Les fonds de fonds sont préférables aux fonds nourriciers.
« Dans de nombreux fonds de capital-investissement, le montant minimum de l’investissement s’élève à des centaines de milliers, voire à des millions d’euros. Les banques et les gestionnaires d’actifs rendent ces fonds accessibles en créant des fonds nourriciers accessibles à partir de montants plus faibles. L’inconvénient d’un fonds nourricier est que votre argent n’aboutit qu’à un seul « fonds mère ». Un fonds de fonds fonctionne de la même manière, mais votre argent va dans plusieurs fonds, ce qui préférable. »
« Pour les gestionnaires d’actifs, la sélection des fonds est plus importante que jamais. Avec le fonds de fonds Finhouse, par exemple, nous exigeons que tous les fonds dans lesquels nous investissons aient un solide historique de distribution. Seuls les fonds de gestionnaires qui parviennent à effectuer de bonnes distributions rapidement entrent dans notre composition. En outre, du fait des taux d’intérêt plus élevés en vigueur actuellement, il est important de s’assurer que les rendements historiques des fonds de capital-investissement sont le résultat d’améliorations opérationnelles dans les entreprises du portefeuille plutôt que d’ingénierie financière. »
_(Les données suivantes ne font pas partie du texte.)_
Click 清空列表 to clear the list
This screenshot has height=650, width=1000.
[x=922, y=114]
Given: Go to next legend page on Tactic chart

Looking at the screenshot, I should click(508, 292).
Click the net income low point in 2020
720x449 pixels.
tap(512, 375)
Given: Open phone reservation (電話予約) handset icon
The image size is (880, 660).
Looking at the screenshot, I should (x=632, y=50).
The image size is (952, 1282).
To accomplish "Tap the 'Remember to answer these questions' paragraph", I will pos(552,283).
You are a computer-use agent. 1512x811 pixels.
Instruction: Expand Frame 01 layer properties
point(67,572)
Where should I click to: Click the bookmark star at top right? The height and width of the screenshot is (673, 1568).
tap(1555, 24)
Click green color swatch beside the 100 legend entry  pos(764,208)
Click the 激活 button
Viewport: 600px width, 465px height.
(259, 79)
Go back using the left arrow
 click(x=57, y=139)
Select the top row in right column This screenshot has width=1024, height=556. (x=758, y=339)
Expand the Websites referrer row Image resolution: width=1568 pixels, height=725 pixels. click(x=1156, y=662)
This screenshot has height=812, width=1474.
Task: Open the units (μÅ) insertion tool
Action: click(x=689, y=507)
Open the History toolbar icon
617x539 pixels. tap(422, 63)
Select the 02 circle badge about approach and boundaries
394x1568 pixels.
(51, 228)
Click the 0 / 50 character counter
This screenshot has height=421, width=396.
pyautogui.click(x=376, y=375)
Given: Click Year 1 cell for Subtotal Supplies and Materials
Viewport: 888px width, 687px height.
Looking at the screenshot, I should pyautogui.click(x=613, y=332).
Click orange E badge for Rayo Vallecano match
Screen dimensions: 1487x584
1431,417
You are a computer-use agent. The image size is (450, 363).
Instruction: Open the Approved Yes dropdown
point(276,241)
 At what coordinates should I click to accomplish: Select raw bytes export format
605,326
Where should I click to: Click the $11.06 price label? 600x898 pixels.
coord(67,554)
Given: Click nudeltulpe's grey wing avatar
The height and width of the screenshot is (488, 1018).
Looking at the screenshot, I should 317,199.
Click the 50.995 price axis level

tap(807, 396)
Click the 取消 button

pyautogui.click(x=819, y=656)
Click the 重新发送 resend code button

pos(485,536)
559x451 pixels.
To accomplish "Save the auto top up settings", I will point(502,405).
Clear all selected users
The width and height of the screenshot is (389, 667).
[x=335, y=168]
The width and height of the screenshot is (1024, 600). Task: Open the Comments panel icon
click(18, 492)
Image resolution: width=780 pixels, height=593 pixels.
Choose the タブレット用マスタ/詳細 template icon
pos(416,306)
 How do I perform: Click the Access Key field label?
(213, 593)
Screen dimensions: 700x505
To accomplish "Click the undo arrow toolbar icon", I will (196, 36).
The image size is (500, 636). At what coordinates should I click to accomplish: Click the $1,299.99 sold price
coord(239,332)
Investment Officer Belgique examine chaque mois la manière dont des personnalités sectorielles traitent les questions d’allocation d’actifs. Avez-vous une question à poser à notre panel Parlons marché ? Envoyez un e-mail à redactie@investmentofficer.com, en mentionnant en objet « Parlons marché ». Votre question sera peut-être choisie le mois prochain.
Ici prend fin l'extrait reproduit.